Software Company Braces for Global Challenges
These are heady days for Raleigh, N.C.-based Global Software Inc. During the first quarter of this year, the company will be unveiling a Windows NT version of its applications suite, to be followed by an AIX version. A recent deal, inked with AmeriNet (St. Louis), promises potential exposure for its materials management applications to almost 8,000 healthcare institutions. Global also plans announcements and innovations in electronic commerce and Web deployment for its core base of AS/400 users. On top of all that, the company still supports a base of about 200 mainframe COBOL users.
Many a vendor has fallen on its face trying to move in so many divergent directions at once. Can Global Software -- a $20-million-a-year company with 140 employees that know most customers by name -- manage a new surge of growth without losing its small-company feel?
Global's founder and CEO, Ron Kupferman, a 31-year veteran of the industry, has always had a gut-level instinct for maintaining such a balance. Over the years, he has simply refused to let the company grow too fast, a strategy he calls "controlled" growth. "We plan for a growth level that we know we can support those customers day in and day out," he says. "I've seen too many companies that fumble the ball when they started growing at 50 percent to 100 percent a year, and can no longer support their customers."
A demanding and rigorous sense of commitment has carried Kupferman and his company through three tumultuous decades in the industry. On two occasions, he sold the company, only to take it back when he felt the products and customers weren't getting the full attention and resources they required. A few years ago, he ordered a newly launched product -- an EIS package -- scrapped because it did not fit in with the company's overall mission.
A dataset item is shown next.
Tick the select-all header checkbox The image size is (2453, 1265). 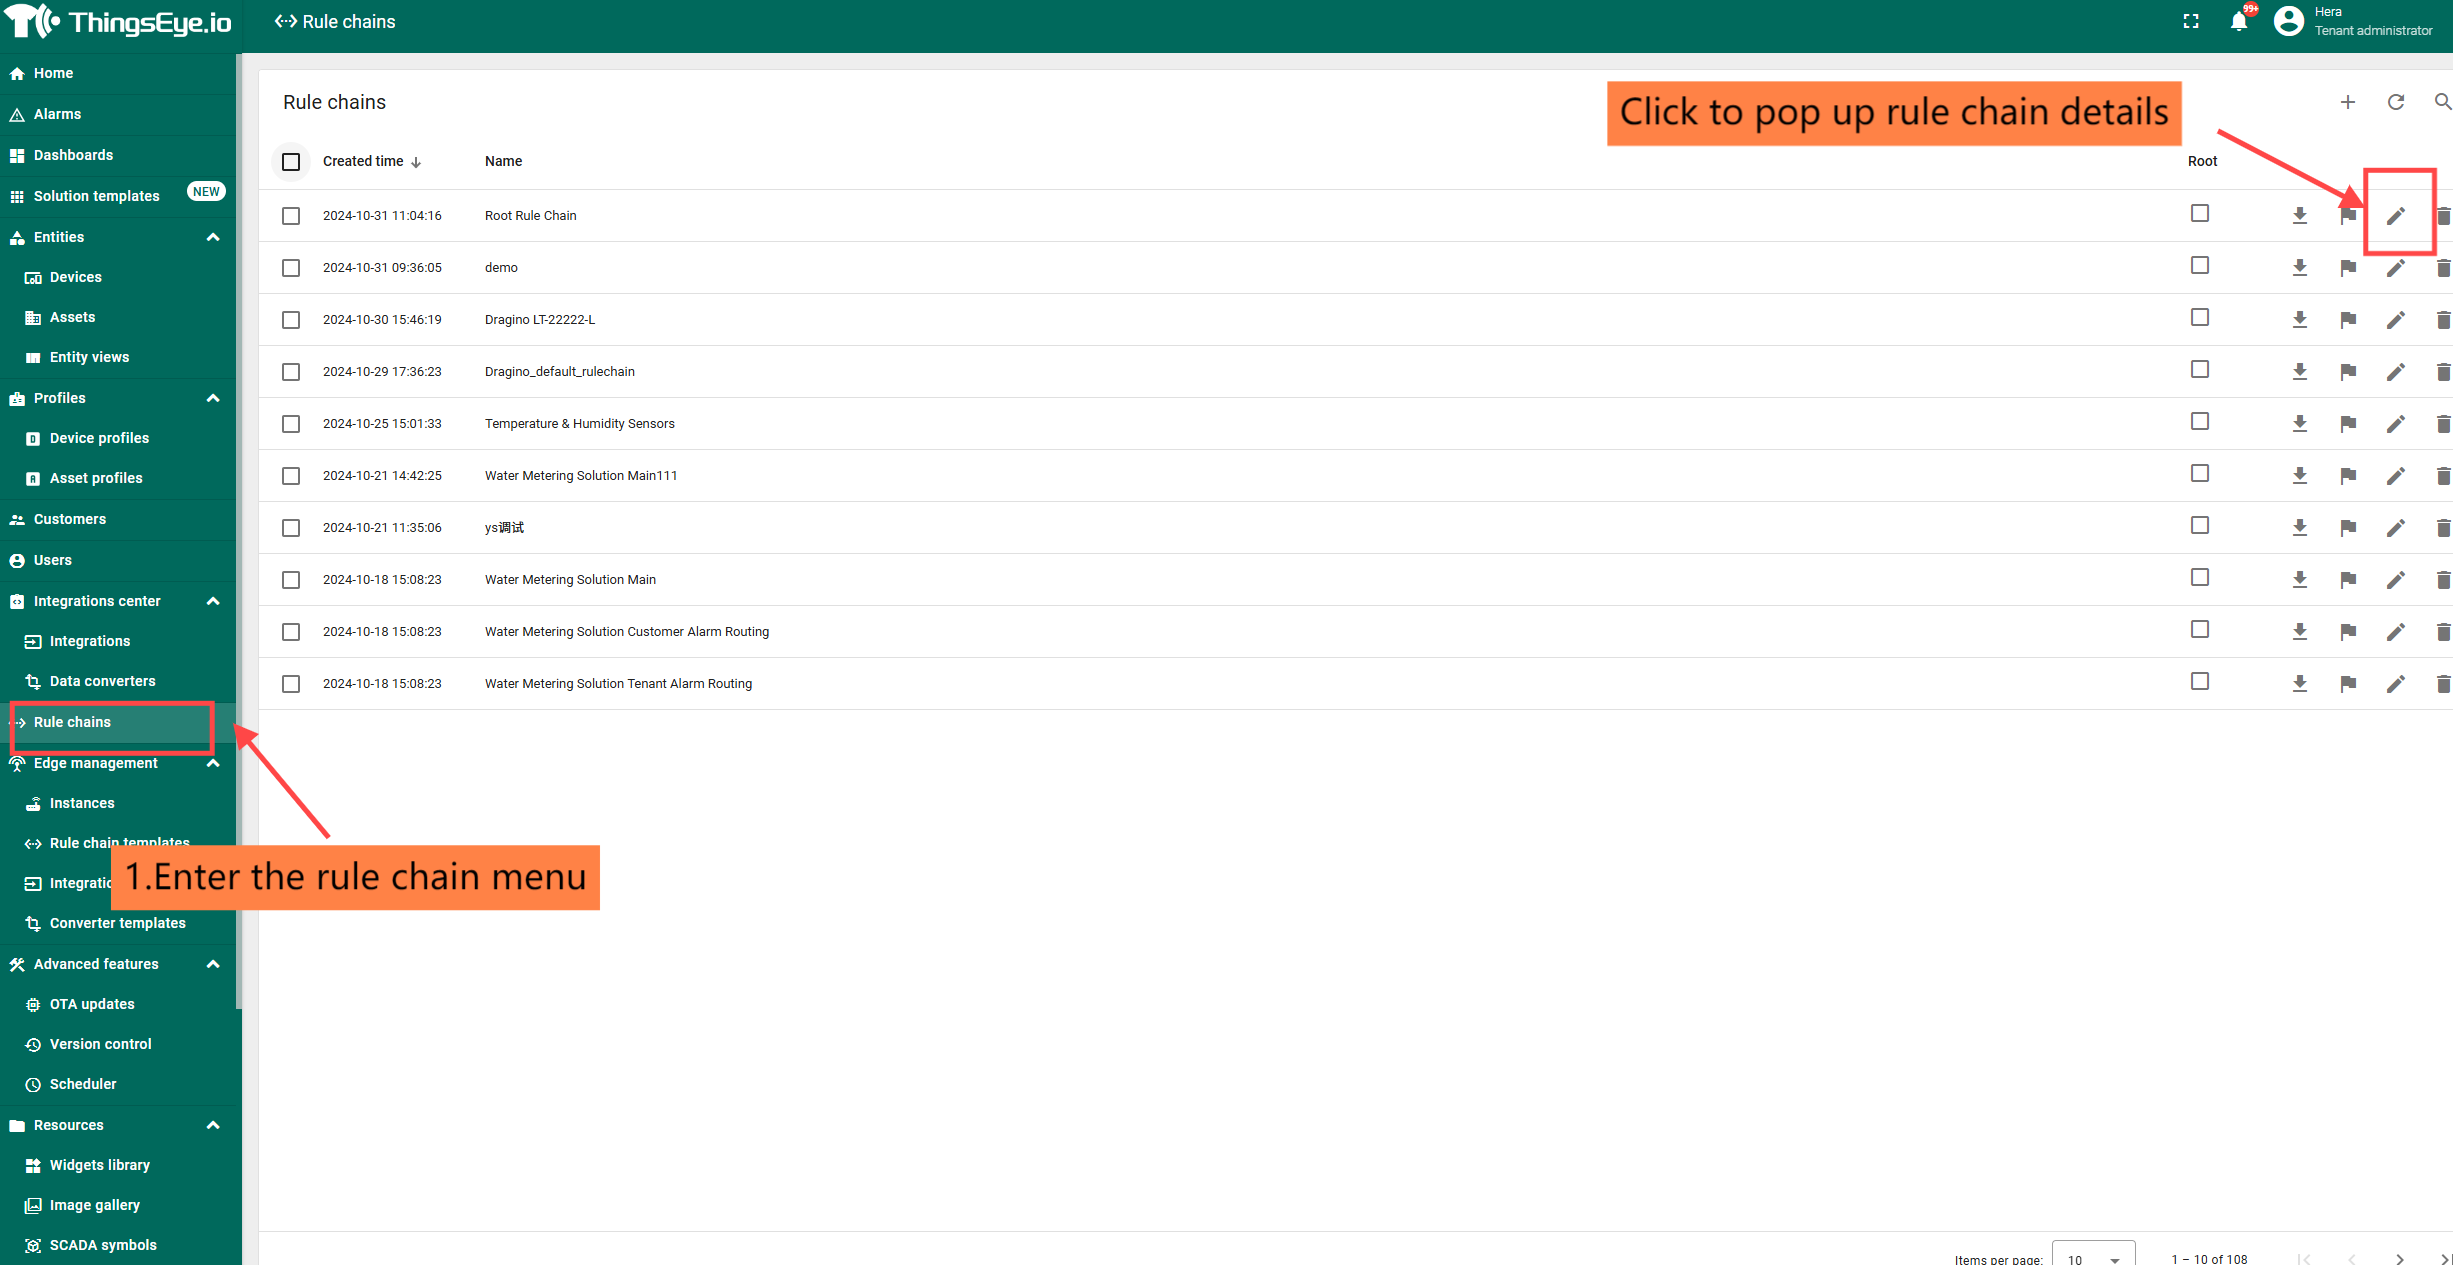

Most significantly, he had his company's entire flagship product suite rebuilt from scratch in order to better take advantage of the AS/400's functionality. Global also boasts one of the industry's longest-running user groups, meeting every year since 1974.
Kupferman, a Long Island native, arrived in North Carolina by way of Camp Lejeune with the U.S. Marines, and shortly after discharge, put down roots as a local sales representative with NCR Corp. It was here he was exposed to the computer industry, which was in a state of flux after IBM unbundled its software and hardware businesses. Essentially, an entire new industry was being born. The software industry, with total sales of $50 million a year at the time, "had great potential," Kupferman relates. "There were very few independent players." Seizing the opportunity, he and two partners put together their own COBOL-based general ledger system and formed a company, Asystance Corp.
A few years later, in 1974, Kupferman and his partners sold Asystance and its product to Informatics -- a leading mainframe software company later acquired by Sterling Software (Dallas, Tex.). Kupferman remained as the head of the company's application products division. It was at this time the first user group meeting was held in Las Vegas, attended by 39 users and consisting of 25 educational sessions.
However, Kupferman was soon disappointed at the low visibility and support Informatics provided to his general ledger system. "It was a stepchild to the parent company," Kupferman recalls. When Informatics decided to withdraw from the applications market, Kupferman and his partners bought the unit back, and formed Global Software.
With the advent of IBM's midrange line, Global ported its COBOL-based general ledger and financial system to run on the System/38, and later the AS/400. However, "the architectures of the mainframe and midrange machines were too different," he relates. "The COBOL version had a lot of high-end functionality, but didn't take full advantage of the AS/400."
In 1991, Global embarked on a massive, six-year overhaul to rebuild its product line in RPG and client/server. A "skunkworks" team -- set off separately from the rest of the company -- was charged with this task. "We ended up building a new suite of applications, based on a whole new technology," Kupferman relates. However, Global's applications remain focused on financials, materials management and asset management. End-users on PCs can access Global applications on the AS/400 through an NS/Router connection from NetSoft Inc. (Irvine, Calif.). Another access feature, Global's Global Explorer, is a graphical user interface for organizing and tracking business objects and documents from a PC.
The PC-based technology developed for client/server access is now being used to develop the Windows NT versions of Global's applications, Kupferman says. Global's NT applications are being built on an Oracle database, as opposed to DB2.
While Global's applications are sold to manufacturers through business partners, much of Global's direct business is now in the healthcare market. Global added materials management applications targeted at the healthcare market in 1996, which built upon its user base of hospitals. Recently, Global inked a three-year deal with AmeriNet, a top healthcare group purchasing organization, to offer Global's systems to AmeriNet's 7,700 members -- consisting of hospitals, clinics, and long-term care facilities.
Global faces global challenges in making a name -- through distribution channels -- in the new markets it is entering, Kupferman states. Because of fierce loyalty to the AS/400, most AS/400 users are not Windows NT or Unix prospects, he explains. "We can't be all things to all people," he says. "Our core competency is financials and materials management. For the best overall solutions, we need strategic partners."
While Kupferman sees the AS/400 as continuing to have a bright future, its legacy status may be a handicap, he feels. "The AS/400 name is more than 10 years old. IBM should change its number in the next release, to AS/500 or something like that. It needs to be perceived as a new machine."